Layering experiences and impressions, music and image, Kasper Collin's remarkable film is less concerned with history than with effects, influences that stretch across time, ideas that shape art.

For the former, the film's opening with Morgan's "Search for the New Land" will recall his 1964 album with Billy Higgins, Wayne Shorter, and Herbie Hancock, and for the latter, the sound may be a revelation, cool, smart, occasionally abstract.

When bassist Paul West observes, "His life was restored by Helen and it was a joy to watch: he was playing, he was producing, and he was living," a few shots of Morgan illustrate: he's older, he's sober, he's working his PR.

In this, the film conjures visual rhythms resembling jazz, montages of image and sound providing new ways of conceiving the movements of time, of cause and effect, of interpretation.

"[4] Critic Lauren Du Graf states in Museum Of The Moving Image's magazine Reverse Shot that: "I Called Him Morgan casts Helen (the "I" in the film's title) not as a coldblooded killer, but as a sympathetic and relatable one.

Like Nellie Monk, Lorraine Gillespie, Gladys Hampton, and Maxine Gordon, Helen Morgan labored in an invisible economy of jazz wives who worked behind the scenes to ensure their husbands’ success and survival.

/.../ The film's portrayal of Helen is also intersectional, showing how her life was shaped by her efforts to escape poverty, motherhood, and the limited opportunities afforded black women of her generation.

She rejected the service jobs typically offered to black women, and cultivated a community of bohemians at her apartment, which served as an after-hours spot for struggling musicians to crash or eat a home-cooked meal.

But I Called Him Morgan illuminates a deeper, in some ways more intriguing mystery: the jazz life of the hard-bop era, which saw a confluence with civil rights and Black Power.

This is a world we know mostly from the work of photographers like Roy DeCarava, Lee Friedlander, and W. Eugene Smith, who spent time with jazz musicians when they weren't performing, and captured their intimate lives off-stage.

Snow falling and city lights in New York; seagulls, trees, and sunset in North Carolina: Young shoots these recurring images in elusive, grainy textures that give the film a moody atmosphere reminiscent of the French New Wave, a movement intoxicated by the sounds of sixties jazz.

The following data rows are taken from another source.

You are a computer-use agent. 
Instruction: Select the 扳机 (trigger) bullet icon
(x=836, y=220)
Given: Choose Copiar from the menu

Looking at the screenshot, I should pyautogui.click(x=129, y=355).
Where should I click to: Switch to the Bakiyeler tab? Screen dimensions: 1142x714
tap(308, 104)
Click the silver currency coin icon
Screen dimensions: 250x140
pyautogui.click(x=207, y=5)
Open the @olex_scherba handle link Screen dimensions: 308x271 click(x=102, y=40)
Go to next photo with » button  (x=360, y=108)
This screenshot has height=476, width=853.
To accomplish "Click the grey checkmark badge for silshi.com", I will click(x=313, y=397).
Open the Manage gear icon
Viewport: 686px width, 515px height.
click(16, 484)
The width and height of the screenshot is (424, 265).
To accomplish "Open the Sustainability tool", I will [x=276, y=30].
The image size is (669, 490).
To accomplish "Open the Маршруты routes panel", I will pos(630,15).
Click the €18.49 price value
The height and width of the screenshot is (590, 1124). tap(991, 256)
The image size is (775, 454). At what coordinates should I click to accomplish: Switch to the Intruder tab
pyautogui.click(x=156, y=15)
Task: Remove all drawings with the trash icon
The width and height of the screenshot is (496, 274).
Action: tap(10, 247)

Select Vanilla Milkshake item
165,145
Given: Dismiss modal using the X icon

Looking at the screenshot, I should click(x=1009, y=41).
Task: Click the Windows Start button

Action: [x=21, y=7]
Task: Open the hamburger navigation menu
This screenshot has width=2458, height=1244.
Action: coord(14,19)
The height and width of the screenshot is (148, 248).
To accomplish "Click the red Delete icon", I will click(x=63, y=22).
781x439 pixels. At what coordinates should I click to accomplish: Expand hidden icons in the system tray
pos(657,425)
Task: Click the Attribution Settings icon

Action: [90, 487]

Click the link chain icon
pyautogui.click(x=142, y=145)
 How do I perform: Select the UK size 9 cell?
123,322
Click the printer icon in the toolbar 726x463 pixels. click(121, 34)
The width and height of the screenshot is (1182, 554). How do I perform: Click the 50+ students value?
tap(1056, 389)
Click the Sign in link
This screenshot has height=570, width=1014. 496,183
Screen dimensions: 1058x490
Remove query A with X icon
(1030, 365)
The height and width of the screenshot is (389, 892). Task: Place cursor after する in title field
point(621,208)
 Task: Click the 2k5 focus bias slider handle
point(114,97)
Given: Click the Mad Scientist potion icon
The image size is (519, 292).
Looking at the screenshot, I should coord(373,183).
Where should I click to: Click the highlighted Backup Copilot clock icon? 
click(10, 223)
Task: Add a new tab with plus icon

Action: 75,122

They were hardly unscathed by competition, but this was partly offset by a common artistic purpose, and by the hopes inspired by the civil rights struggle, which Morgan evoked in his epic 1964 composition "Search for the New Land"—a piece that provides Collin with his leitmotif.

We hear Helen's voice throughout the film in a slightly hissing tape made by Larry Reni Thomas, an adult educator in Wilmington, North Carolina, who taught her after she was released from prison.